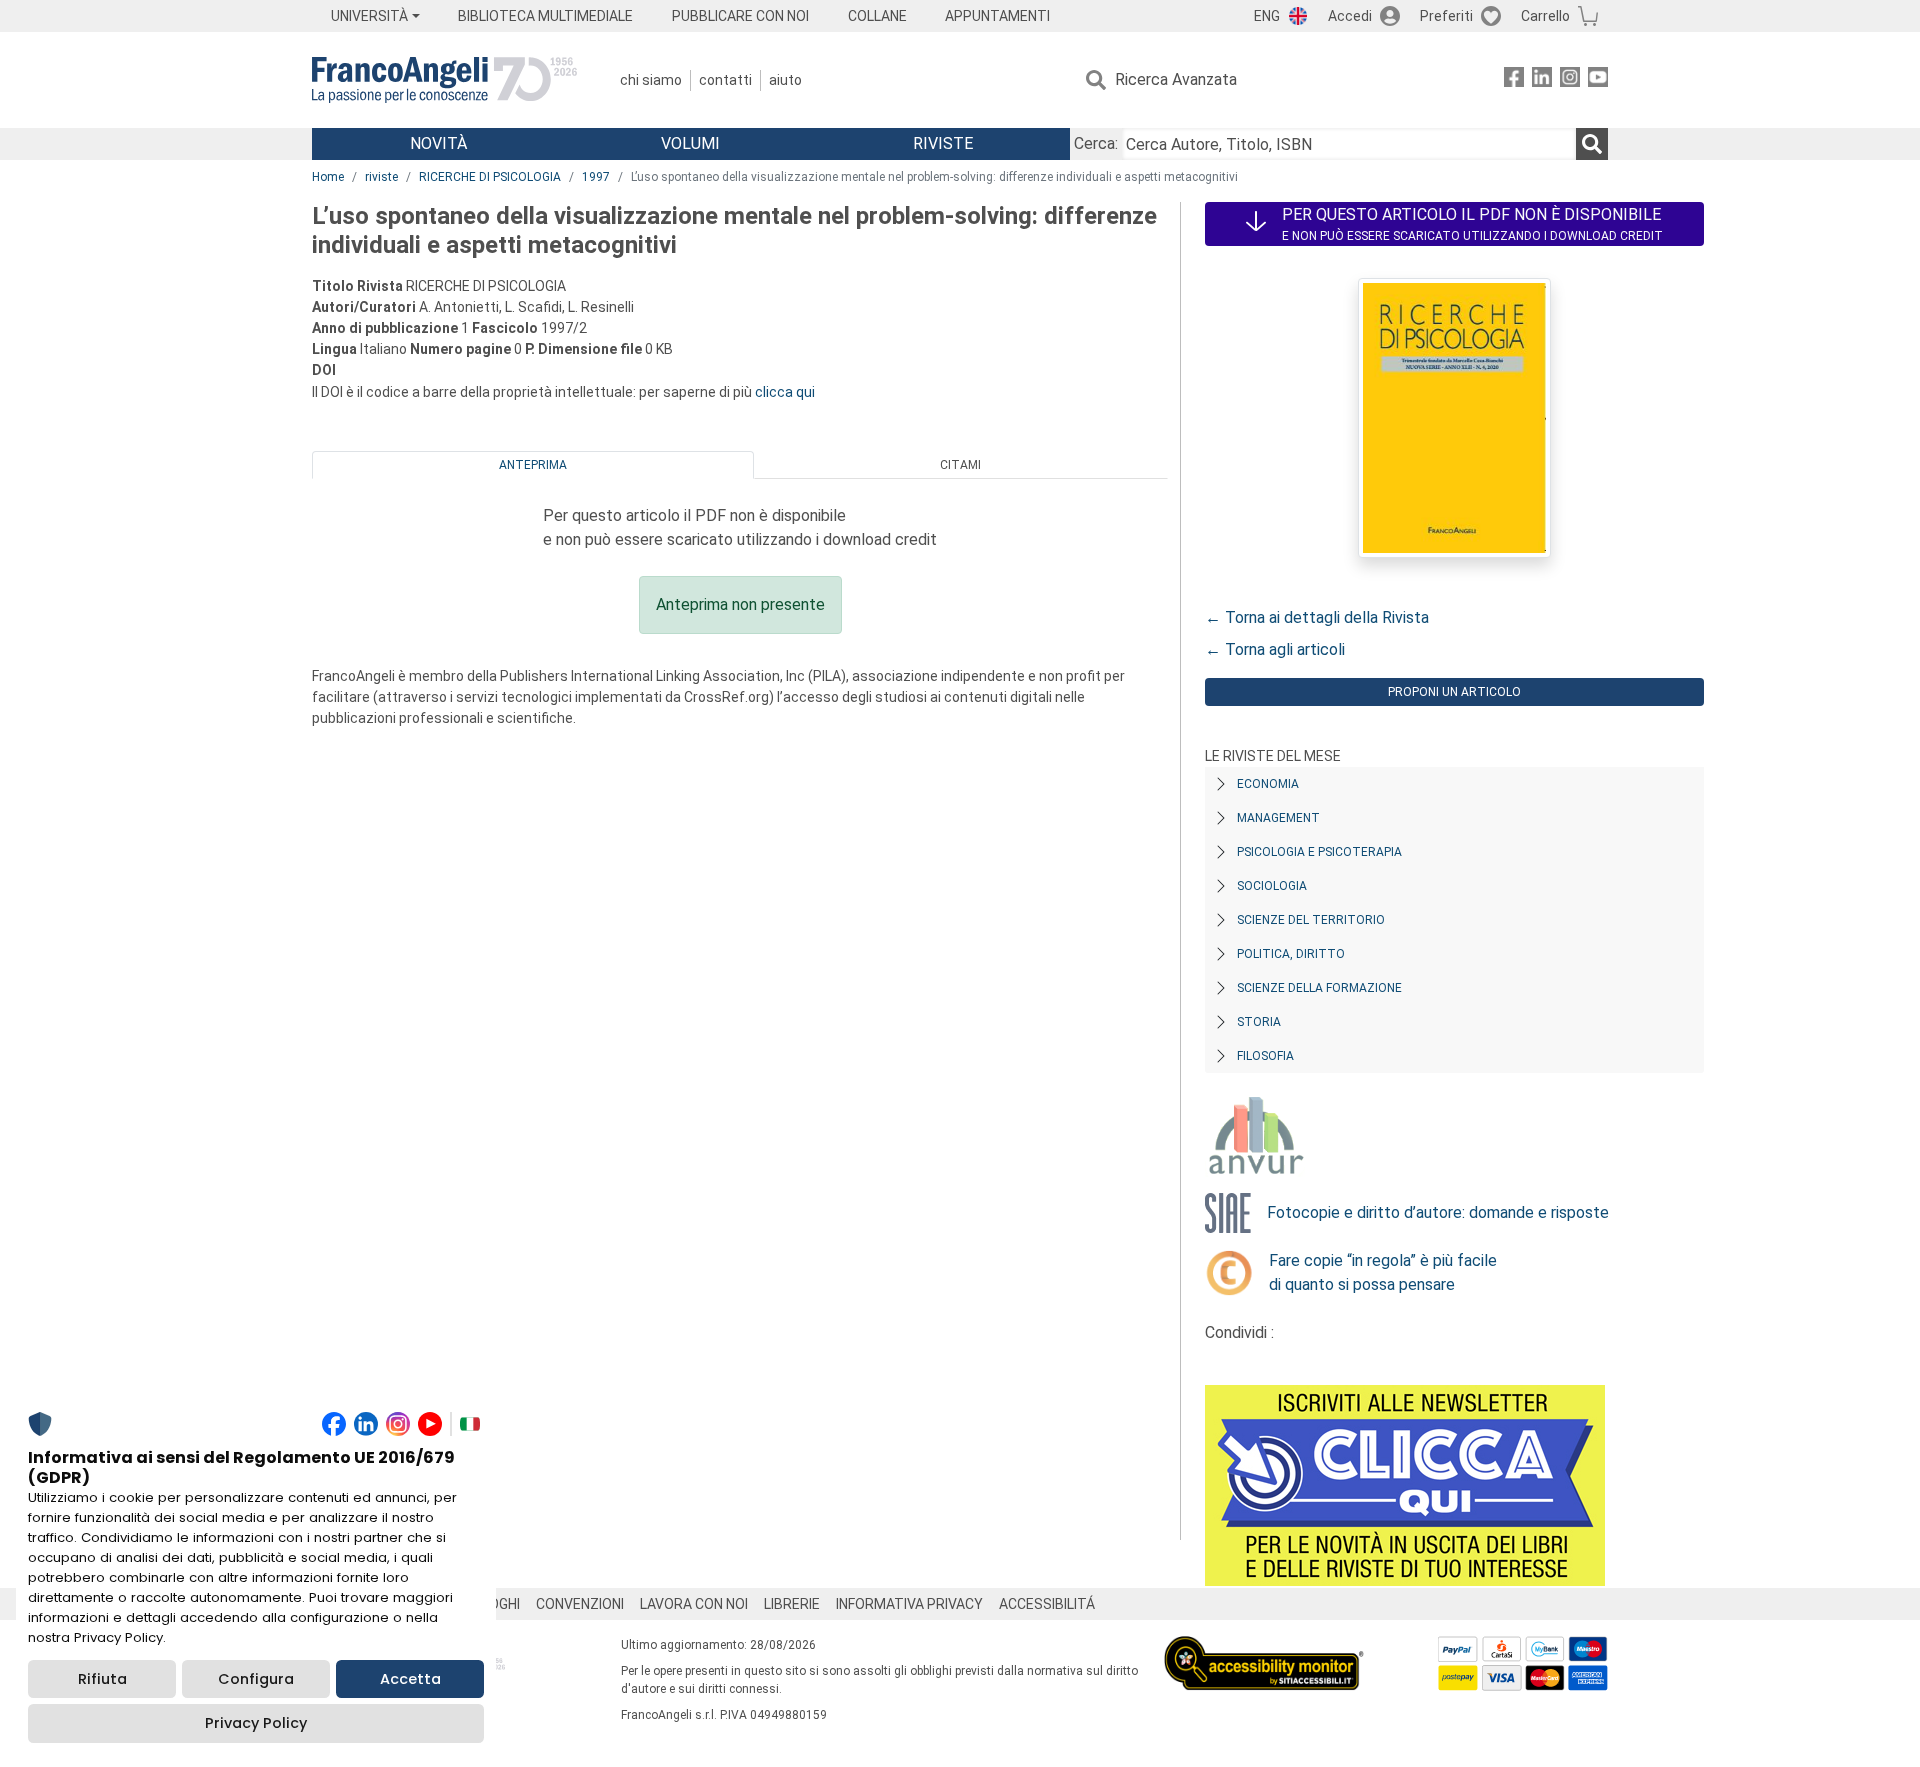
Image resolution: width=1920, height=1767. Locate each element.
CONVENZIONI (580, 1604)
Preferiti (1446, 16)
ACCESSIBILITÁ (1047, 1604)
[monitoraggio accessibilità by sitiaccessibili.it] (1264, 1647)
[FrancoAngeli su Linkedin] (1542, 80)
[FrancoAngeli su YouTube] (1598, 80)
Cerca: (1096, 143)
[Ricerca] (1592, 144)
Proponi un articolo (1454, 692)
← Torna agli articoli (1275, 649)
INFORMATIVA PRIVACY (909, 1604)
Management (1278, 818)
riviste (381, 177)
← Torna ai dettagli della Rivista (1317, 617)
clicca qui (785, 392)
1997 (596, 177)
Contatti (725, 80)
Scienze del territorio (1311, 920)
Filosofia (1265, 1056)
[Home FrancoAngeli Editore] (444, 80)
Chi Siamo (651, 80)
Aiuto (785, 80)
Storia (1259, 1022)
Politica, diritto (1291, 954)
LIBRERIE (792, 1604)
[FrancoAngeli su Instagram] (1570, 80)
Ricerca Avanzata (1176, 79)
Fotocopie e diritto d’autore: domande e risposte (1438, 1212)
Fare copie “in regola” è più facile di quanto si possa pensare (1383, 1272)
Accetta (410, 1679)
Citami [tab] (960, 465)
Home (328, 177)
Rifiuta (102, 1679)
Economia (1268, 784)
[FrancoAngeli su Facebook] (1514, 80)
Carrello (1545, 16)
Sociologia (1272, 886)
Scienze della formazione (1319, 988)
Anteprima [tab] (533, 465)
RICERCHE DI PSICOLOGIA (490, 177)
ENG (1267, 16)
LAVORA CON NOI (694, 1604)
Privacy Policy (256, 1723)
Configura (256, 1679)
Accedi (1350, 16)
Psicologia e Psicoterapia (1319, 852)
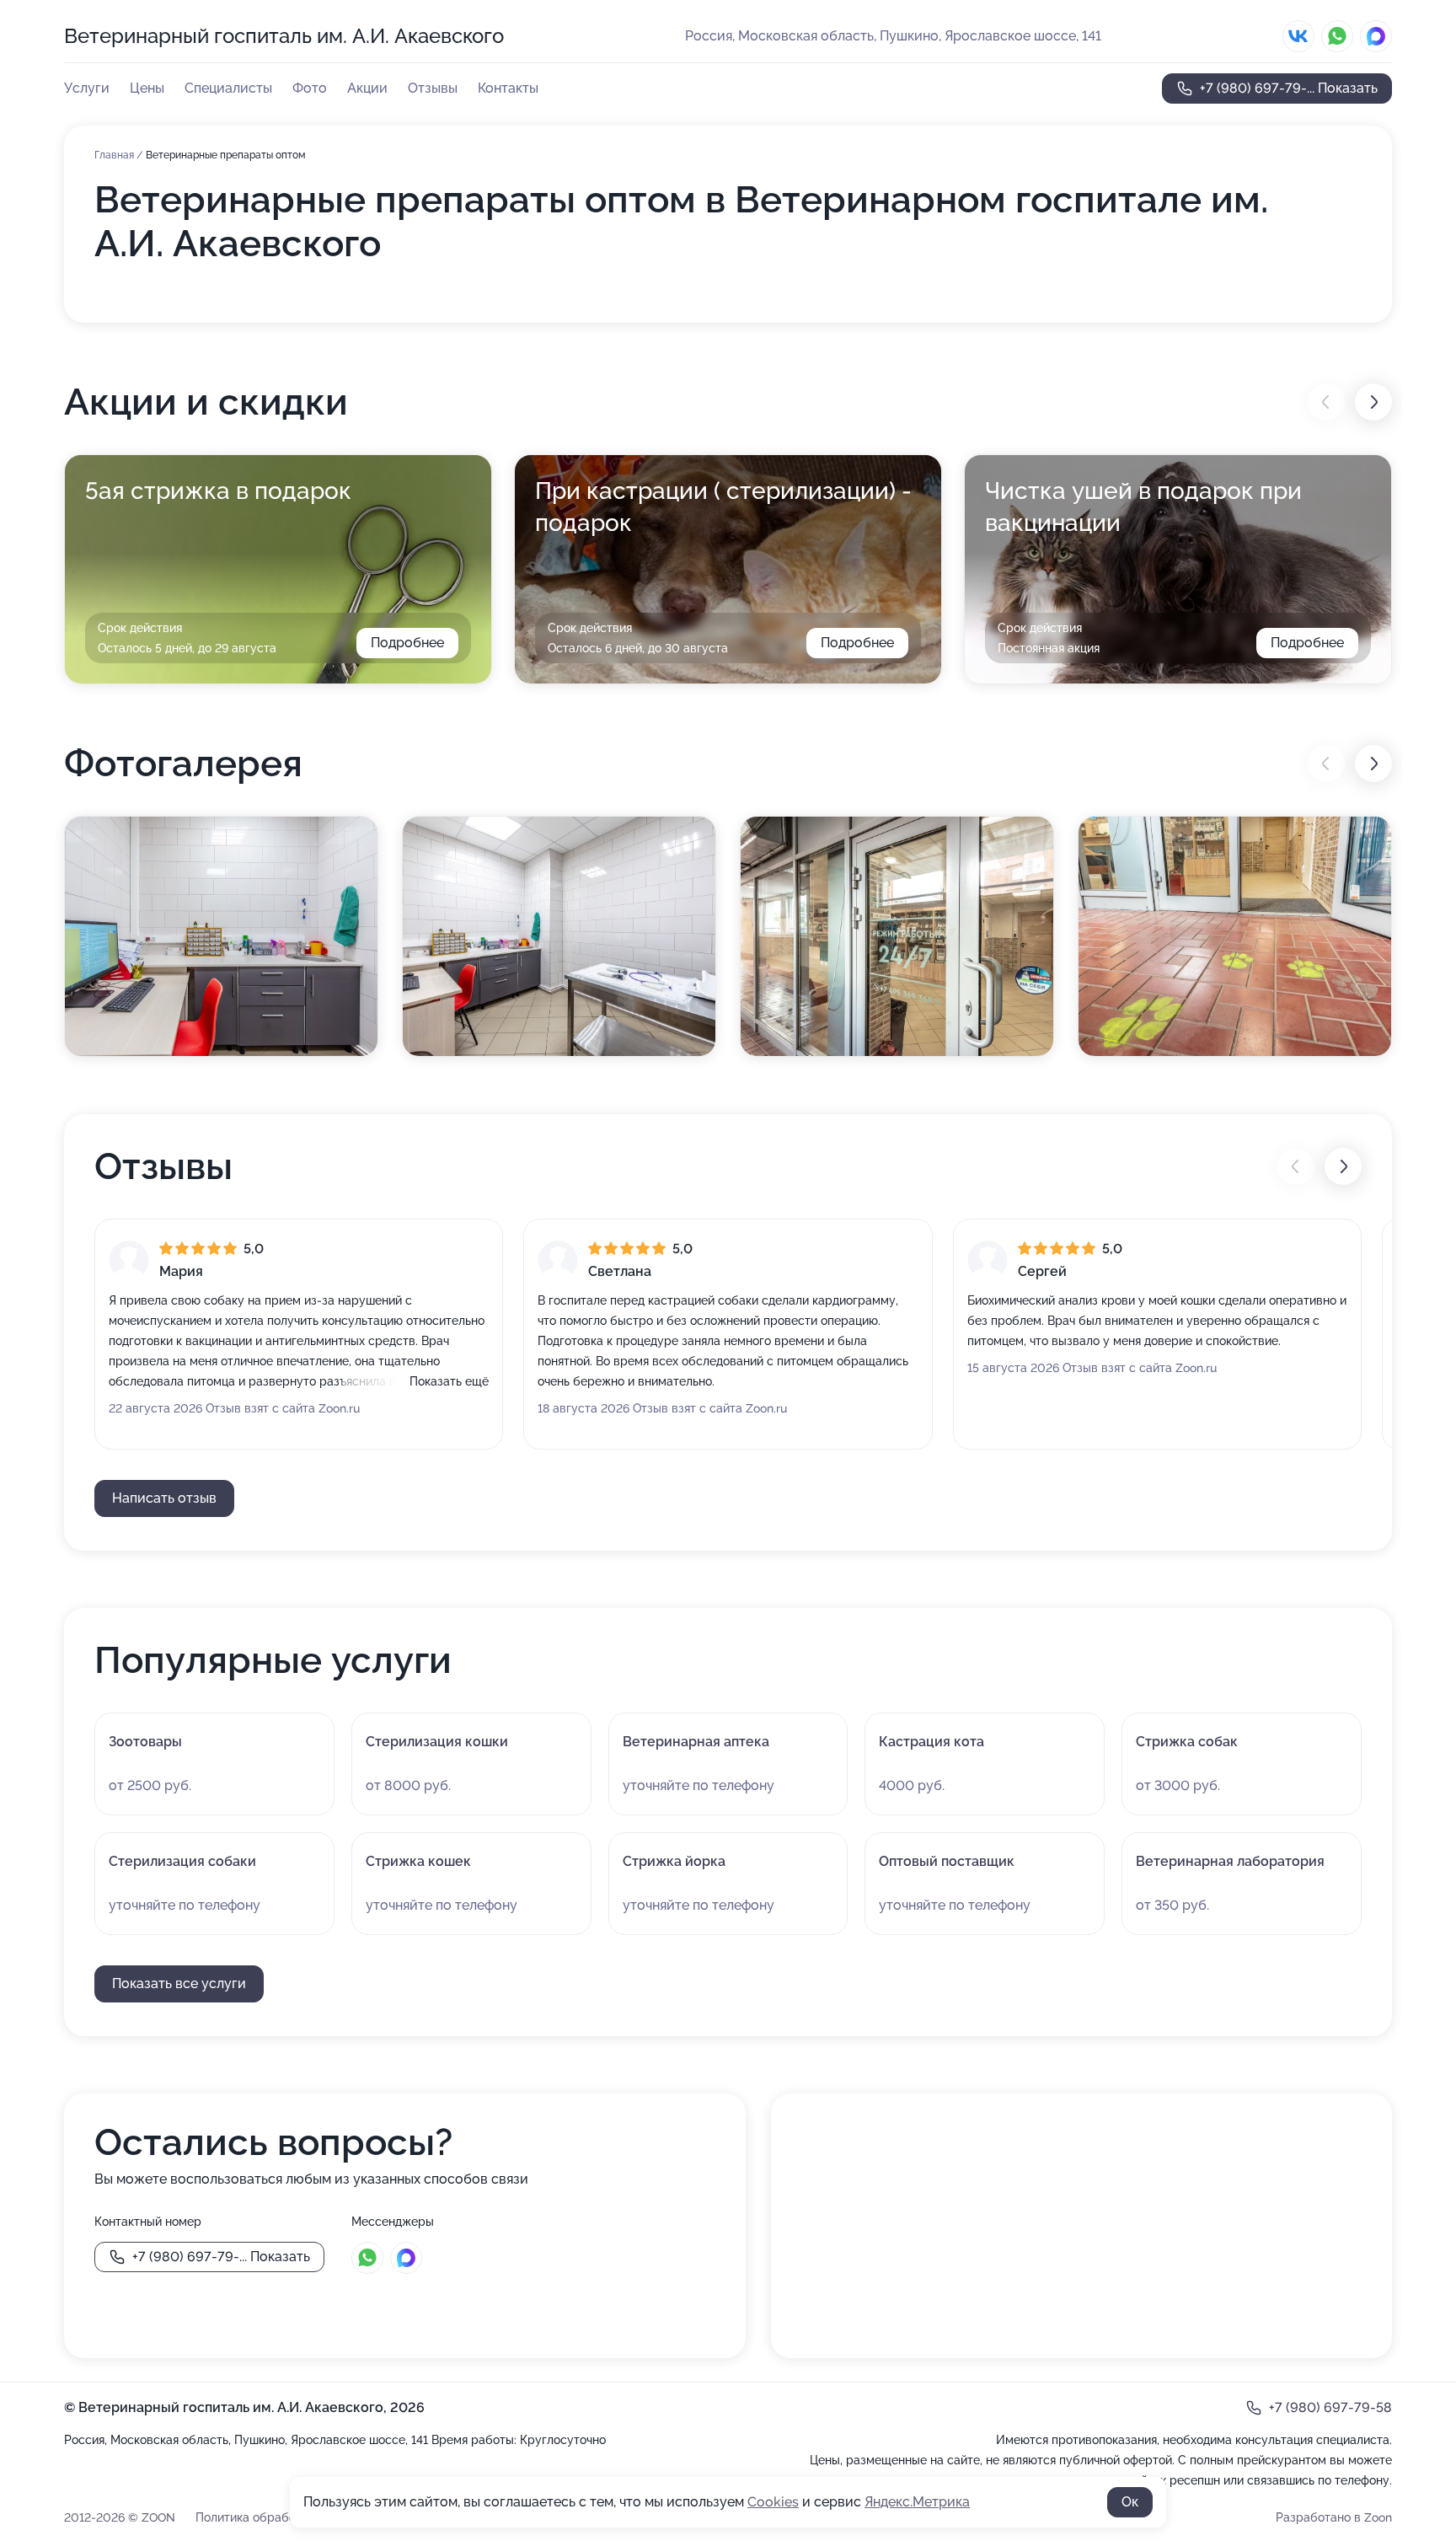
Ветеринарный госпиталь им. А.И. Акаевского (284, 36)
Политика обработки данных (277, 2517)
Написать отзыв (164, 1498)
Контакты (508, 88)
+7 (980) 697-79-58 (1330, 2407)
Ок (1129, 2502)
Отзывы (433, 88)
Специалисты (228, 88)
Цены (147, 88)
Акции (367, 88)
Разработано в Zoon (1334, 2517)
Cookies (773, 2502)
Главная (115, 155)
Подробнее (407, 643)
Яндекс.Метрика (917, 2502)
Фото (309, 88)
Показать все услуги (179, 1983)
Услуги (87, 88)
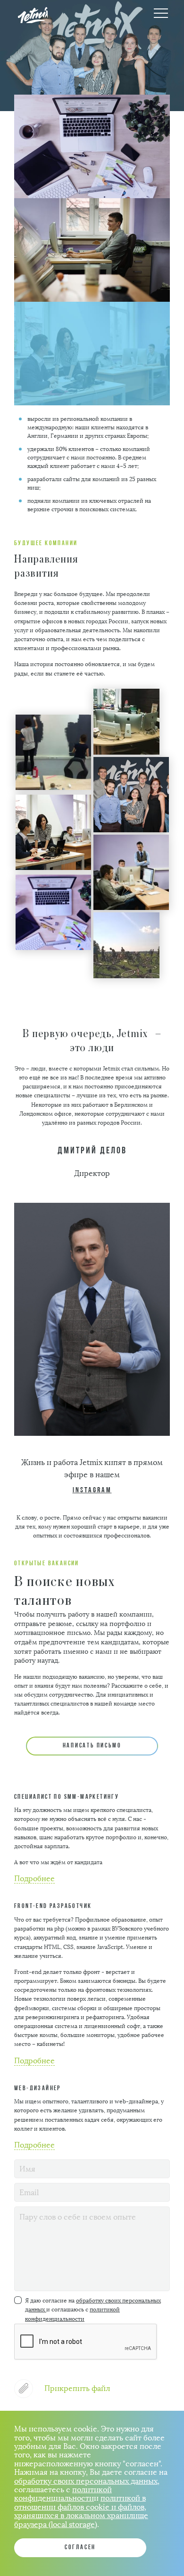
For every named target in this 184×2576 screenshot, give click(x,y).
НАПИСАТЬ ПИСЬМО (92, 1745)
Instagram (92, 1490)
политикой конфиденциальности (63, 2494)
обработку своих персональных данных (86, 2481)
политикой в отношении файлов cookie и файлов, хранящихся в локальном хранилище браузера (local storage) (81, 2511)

AIM OF THE EXERCISE.
Here the job is to output the lines from the top of the listing through the line holding "For every named", word for word and without pictures.

EXERCISE RESULT.
Image resolution: width=1920, height=1767. Locate each element.
CONVENZIONI (580, 1604)
Preferiti (1446, 16)
ACCESSIBILITÁ (1047, 1604)
[monitoraggio accessibilità by sitiaccessibili.it] (1264, 1647)
[FrancoAngeli su Linkedin] (1542, 80)
[FrancoAngeli su YouTube] (1598, 80)
Cerca: (1096, 143)
[Ricerca] (1592, 144)
Proponi un articolo (1454, 692)
← Torna agli articoli (1275, 649)
INFORMATIVA PRIVACY (909, 1604)
Management (1278, 818)
riviste (381, 177)
← Torna ai dettagli della Rivista (1317, 617)
clicca qui (785, 392)
1997 (596, 177)
Contatti (725, 80)
Scienze del territorio (1311, 920)
Filosofia (1265, 1056)
[Home FrancoAngeli Editore] (444, 80)
Chi Siamo (651, 80)
Aiuto (785, 80)
Storia (1259, 1022)
Politica, diritto (1291, 954)
LIBRERIE (792, 1604)
[FrancoAngeli su Instagram] (1570, 80)
Ricerca Avanzata (1176, 79)
Fotocopie e diritto d’autore: domande e risposte (1438, 1212)
Fare copie “in regola” è più facile di quanto si possa pensare (1383, 1272)
Accetta (410, 1679)
Citami [tab] (960, 465)
Home (328, 177)
Rifiuta (102, 1679)
Economia (1268, 784)
[FrancoAngeli su Facebook] (1514, 80)
Carrello (1545, 16)
Sociologia (1272, 886)
Scienze della formazione (1319, 988)
Anteprima [tab] (533, 465)
RICERCHE DI PSICOLOGIA (490, 177)
ENG (1267, 16)
LAVORA CON NOI (694, 1604)
Privacy Policy (256, 1723)
Configura (256, 1679)
Accedi (1350, 16)
Psicologia e Psicoterapia (1319, 852)
Ветеринарный госпиталь им. А.И. Акаевского (284, 36)
Политика обработки данных (277, 2517)
Написать отзыв (164, 1498)
Контакты (508, 88)
+7 (980) 697-79-58 (1330, 2407)
Ок (1129, 2502)
Отзывы (433, 88)
Специалисты (228, 88)
Цены (147, 88)
Акции (367, 88)
Разработано в Zoon (1334, 2517)
Cookies (773, 2502)
Главная (115, 155)
Подробнее (407, 643)
Яндекс.Метрика (917, 2502)
Фото (309, 88)
Показать все услуги (179, 1983)
Услуги (87, 88)
For every named target in this 184×2576 screenshot, give click(x,y).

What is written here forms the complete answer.